[Stored items from a collection]
....

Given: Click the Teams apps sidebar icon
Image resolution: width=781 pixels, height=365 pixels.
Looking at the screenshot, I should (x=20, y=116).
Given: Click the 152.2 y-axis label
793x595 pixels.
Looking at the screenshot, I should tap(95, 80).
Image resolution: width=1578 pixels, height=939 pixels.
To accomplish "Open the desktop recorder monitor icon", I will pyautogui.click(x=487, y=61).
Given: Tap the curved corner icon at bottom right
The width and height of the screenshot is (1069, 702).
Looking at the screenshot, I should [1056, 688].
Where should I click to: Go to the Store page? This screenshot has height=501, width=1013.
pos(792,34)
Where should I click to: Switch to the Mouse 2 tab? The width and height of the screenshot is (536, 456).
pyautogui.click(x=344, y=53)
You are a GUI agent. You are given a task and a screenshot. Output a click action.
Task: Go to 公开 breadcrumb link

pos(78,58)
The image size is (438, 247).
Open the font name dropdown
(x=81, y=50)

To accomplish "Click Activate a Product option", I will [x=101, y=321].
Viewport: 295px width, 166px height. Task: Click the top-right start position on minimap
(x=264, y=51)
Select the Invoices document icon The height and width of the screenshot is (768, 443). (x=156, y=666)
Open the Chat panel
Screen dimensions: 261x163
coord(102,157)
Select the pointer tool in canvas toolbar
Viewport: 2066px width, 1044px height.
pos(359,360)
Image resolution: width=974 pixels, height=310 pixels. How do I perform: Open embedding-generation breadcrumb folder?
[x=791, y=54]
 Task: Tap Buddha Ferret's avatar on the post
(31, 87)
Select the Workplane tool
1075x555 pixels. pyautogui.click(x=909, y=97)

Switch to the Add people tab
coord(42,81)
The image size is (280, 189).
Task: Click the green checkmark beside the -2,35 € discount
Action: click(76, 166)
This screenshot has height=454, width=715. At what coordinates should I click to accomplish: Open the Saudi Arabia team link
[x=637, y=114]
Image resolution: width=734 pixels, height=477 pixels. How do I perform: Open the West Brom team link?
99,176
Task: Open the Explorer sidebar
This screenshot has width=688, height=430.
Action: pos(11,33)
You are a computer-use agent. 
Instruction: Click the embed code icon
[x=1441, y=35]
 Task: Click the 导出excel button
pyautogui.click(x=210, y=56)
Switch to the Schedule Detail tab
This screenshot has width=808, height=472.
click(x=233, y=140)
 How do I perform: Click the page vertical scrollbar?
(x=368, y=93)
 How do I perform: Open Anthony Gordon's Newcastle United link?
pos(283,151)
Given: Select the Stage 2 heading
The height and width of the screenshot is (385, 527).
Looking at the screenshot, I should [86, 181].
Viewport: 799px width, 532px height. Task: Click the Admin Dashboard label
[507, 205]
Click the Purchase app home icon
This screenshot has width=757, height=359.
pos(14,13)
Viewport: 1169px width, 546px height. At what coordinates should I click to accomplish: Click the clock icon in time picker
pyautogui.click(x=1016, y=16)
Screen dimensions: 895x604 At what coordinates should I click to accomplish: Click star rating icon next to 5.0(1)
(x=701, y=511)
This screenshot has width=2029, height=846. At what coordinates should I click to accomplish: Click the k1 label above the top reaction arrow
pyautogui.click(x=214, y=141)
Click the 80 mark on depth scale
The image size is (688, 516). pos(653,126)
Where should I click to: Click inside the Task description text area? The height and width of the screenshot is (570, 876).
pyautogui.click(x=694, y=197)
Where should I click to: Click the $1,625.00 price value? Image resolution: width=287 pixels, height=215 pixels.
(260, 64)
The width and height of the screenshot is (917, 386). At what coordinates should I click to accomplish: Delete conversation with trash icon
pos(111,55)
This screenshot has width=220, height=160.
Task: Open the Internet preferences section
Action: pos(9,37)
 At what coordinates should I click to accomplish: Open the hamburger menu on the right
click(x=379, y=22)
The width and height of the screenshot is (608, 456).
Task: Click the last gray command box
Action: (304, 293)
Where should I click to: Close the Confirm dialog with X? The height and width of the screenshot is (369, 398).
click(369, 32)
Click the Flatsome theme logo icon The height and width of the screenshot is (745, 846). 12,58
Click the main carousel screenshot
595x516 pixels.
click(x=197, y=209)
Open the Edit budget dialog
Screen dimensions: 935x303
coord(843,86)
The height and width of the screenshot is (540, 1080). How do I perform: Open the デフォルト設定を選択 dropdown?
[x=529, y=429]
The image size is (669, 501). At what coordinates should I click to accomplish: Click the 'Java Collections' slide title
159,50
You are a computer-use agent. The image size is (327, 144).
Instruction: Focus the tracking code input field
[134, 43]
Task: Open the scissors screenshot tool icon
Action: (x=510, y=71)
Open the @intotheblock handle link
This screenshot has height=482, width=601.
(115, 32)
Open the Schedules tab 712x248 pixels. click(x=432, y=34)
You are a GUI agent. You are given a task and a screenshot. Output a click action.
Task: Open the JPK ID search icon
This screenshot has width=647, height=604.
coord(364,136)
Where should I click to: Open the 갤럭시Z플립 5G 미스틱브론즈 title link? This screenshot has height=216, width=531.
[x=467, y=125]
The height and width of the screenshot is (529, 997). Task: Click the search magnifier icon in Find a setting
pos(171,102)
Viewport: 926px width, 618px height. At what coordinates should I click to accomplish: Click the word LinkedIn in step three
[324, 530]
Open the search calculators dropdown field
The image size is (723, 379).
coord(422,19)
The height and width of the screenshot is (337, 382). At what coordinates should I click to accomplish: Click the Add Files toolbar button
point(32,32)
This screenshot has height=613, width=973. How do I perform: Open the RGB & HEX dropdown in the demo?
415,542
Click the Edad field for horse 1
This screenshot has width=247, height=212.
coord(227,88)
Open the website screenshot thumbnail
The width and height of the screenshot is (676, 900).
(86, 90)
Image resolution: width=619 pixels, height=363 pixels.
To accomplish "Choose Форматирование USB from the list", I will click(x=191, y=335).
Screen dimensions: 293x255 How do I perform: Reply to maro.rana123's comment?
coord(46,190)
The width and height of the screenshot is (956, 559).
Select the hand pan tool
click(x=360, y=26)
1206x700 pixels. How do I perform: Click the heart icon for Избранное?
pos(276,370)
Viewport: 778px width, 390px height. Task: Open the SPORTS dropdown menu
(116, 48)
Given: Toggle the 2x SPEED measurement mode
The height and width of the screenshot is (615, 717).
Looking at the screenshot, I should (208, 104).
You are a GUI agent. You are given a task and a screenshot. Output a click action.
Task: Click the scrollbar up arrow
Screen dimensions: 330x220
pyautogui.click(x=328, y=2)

....

The answer must consist of all the entries, copied exactly.

■ **RESULT FOR THIS EXERCISE**
Given: Click the Teams apps sidebar icon
Image resolution: width=781 pixels, height=365 pixels.
Looking at the screenshot, I should (x=20, y=116).
Given: Click the 152.2 y-axis label
793x595 pixels.
Looking at the screenshot, I should tap(95, 80).
Image resolution: width=1578 pixels, height=939 pixels.
To accomplish "Open the desktop recorder monitor icon", I will pyautogui.click(x=487, y=61).
Given: Tap the curved corner icon at bottom right
The width and height of the screenshot is (1069, 702).
Looking at the screenshot, I should [1056, 688].
Where should I click to: Go to the Store page? This screenshot has height=501, width=1013.
pos(792,34)
Where should I click to: Switch to the Mouse 2 tab? The width and height of the screenshot is (536, 456).
pyautogui.click(x=344, y=53)
You are a GUI agent. You are given a task and a screenshot. Output a click action.
Task: Go to 公开 breadcrumb link

pos(78,58)
The image size is (438, 247).
Open the font name dropdown
(x=81, y=50)

To accomplish "Click Activate a Product option", I will [x=101, y=321].
Viewport: 295px width, 166px height. Task: Click the top-right start position on minimap
(x=264, y=51)
Select the Invoices document icon The height and width of the screenshot is (768, 443). (x=156, y=666)
Open the Chat panel
Screen dimensions: 261x163
coord(102,157)
Select the pointer tool in canvas toolbar
Viewport: 2066px width, 1044px height.
pos(359,360)
Image resolution: width=974 pixels, height=310 pixels. How do I perform: Open embedding-generation breadcrumb folder?
[x=791, y=54]
 Task: Tap Buddha Ferret's avatar on the post
(31, 87)
Select the Workplane tool
1075x555 pixels. pyautogui.click(x=909, y=97)

Switch to the Add people tab
coord(42,81)
The image size is (280, 189).
Task: Click the green checkmark beside the -2,35 € discount
Action: click(76, 166)
This screenshot has height=454, width=715. At what coordinates should I click to accomplish: Open the Saudi Arabia team link
[x=637, y=114]
Image resolution: width=734 pixels, height=477 pixels. How do I perform: Open the West Brom team link?
99,176
Task: Open the Explorer sidebar
This screenshot has width=688, height=430.
Action: pos(11,33)
You are a computer-use agent. 
Instruction: Click the embed code icon
[x=1441, y=35]
 Task: Click the 导出excel button
pyautogui.click(x=210, y=56)
Switch to the Schedule Detail tab
This screenshot has width=808, height=472.
click(x=233, y=140)
 How do I perform: Click the page vertical scrollbar?
(x=368, y=93)
 How do I perform: Open Anthony Gordon's Newcastle United link?
pos(283,151)
Given: Select the Stage 2 heading
The height and width of the screenshot is (385, 527).
Looking at the screenshot, I should [86, 181].
Viewport: 799px width, 532px height. Task: Click the Admin Dashboard label
[507, 205]
Click the Purchase app home icon
This screenshot has width=757, height=359.
pos(14,13)
Viewport: 1169px width, 546px height. At what coordinates should I click to accomplish: Click the clock icon in time picker
pyautogui.click(x=1016, y=16)
Screen dimensions: 895x604 At what coordinates should I click to accomplish: Click star rating icon next to 5.0(1)
(x=701, y=511)
This screenshot has width=2029, height=846. At what coordinates should I click to accomplish: Click the k1 label above the top reaction arrow
pyautogui.click(x=214, y=141)
Click the 80 mark on depth scale
The image size is (688, 516). pos(653,126)
Where should I click to: Click inside the Task description text area? The height and width of the screenshot is (570, 876).
pyautogui.click(x=694, y=197)
Where should I click to: Click the $1,625.00 price value? Image resolution: width=287 pixels, height=215 pixels.
(260, 64)
The width and height of the screenshot is (917, 386). At what coordinates should I click to accomplish: Delete conversation with trash icon
pos(111,55)
This screenshot has width=220, height=160.
Task: Open the Internet preferences section
Action: pos(9,37)
 At what coordinates should I click to accomplish: Open the hamburger menu on the right
click(x=379, y=22)
The width and height of the screenshot is (608, 456).
Task: Click the last gray command box
Action: (304, 293)
Where should I click to: Close the Confirm dialog with X? The height and width of the screenshot is (369, 398).
click(369, 32)
Click the Flatsome theme logo icon The height and width of the screenshot is (745, 846). 12,58
Click the main carousel screenshot
595x516 pixels.
click(x=197, y=209)
Open the Edit budget dialog
Screen dimensions: 935x303
coord(843,86)
The height and width of the screenshot is (540, 1080). How do I perform: Open the デフォルト設定を選択 dropdown?
[x=529, y=429]
The image size is (669, 501). At what coordinates should I click to accomplish: Click the 'Java Collections' slide title
159,50
You are a computer-use agent. The image size is (327, 144).
Instruction: Focus the tracking code input field
[134, 43]
Task: Open the scissors screenshot tool icon
Action: (x=510, y=71)
Open the @intotheblock handle link
This screenshot has height=482, width=601.
(115, 32)
Open the Schedules tab 712x248 pixels. click(x=432, y=34)
You are a GUI agent. You are given a task and a screenshot. Output a click action.
Task: Open the JPK ID search icon
This screenshot has width=647, height=604.
coord(364,136)
Where should I click to: Open the 갤럭시Z플립 5G 미스틱브론즈 title link? This screenshot has height=216, width=531.
[x=467, y=125]
The height and width of the screenshot is (529, 997). Task: Click the search magnifier icon in Find a setting
pos(171,102)
Viewport: 926px width, 618px height. At what coordinates should I click to accomplish: Click the word LinkedIn in step three
[324, 530]
Open the search calculators dropdown field
The image size is (723, 379).
coord(422,19)
The height and width of the screenshot is (337, 382). At what coordinates should I click to accomplish: Click the Add Files toolbar button
point(32,32)
This screenshot has height=613, width=973. How do I perform: Open the RGB & HEX dropdown in the demo?
415,542
Click the Edad field for horse 1
This screenshot has width=247, height=212.
coord(227,88)
Open the website screenshot thumbnail
The width and height of the screenshot is (676, 900).
(86, 90)
Image resolution: width=619 pixels, height=363 pixels.
To accomplish "Choose Форматирование USB from the list", I will click(x=191, y=335).
Screen dimensions: 293x255 How do I perform: Reply to maro.rana123's comment?
coord(46,190)
The width and height of the screenshot is (956, 559).
Select the hand pan tool
click(x=360, y=26)
1206x700 pixels. How do I perform: Click the heart icon for Избранное?
pos(276,370)
Viewport: 778px width, 390px height. Task: Open the SPORTS dropdown menu
(116, 48)
Given: Toggle the 2x SPEED measurement mode
The height and width of the screenshot is (615, 717).
Looking at the screenshot, I should (208, 104).
You are a GUI agent. You are given a task and a screenshot. Output a click action.
Task: Click the scrollbar up arrow
Screen dimensions: 330x220
pyautogui.click(x=328, y=2)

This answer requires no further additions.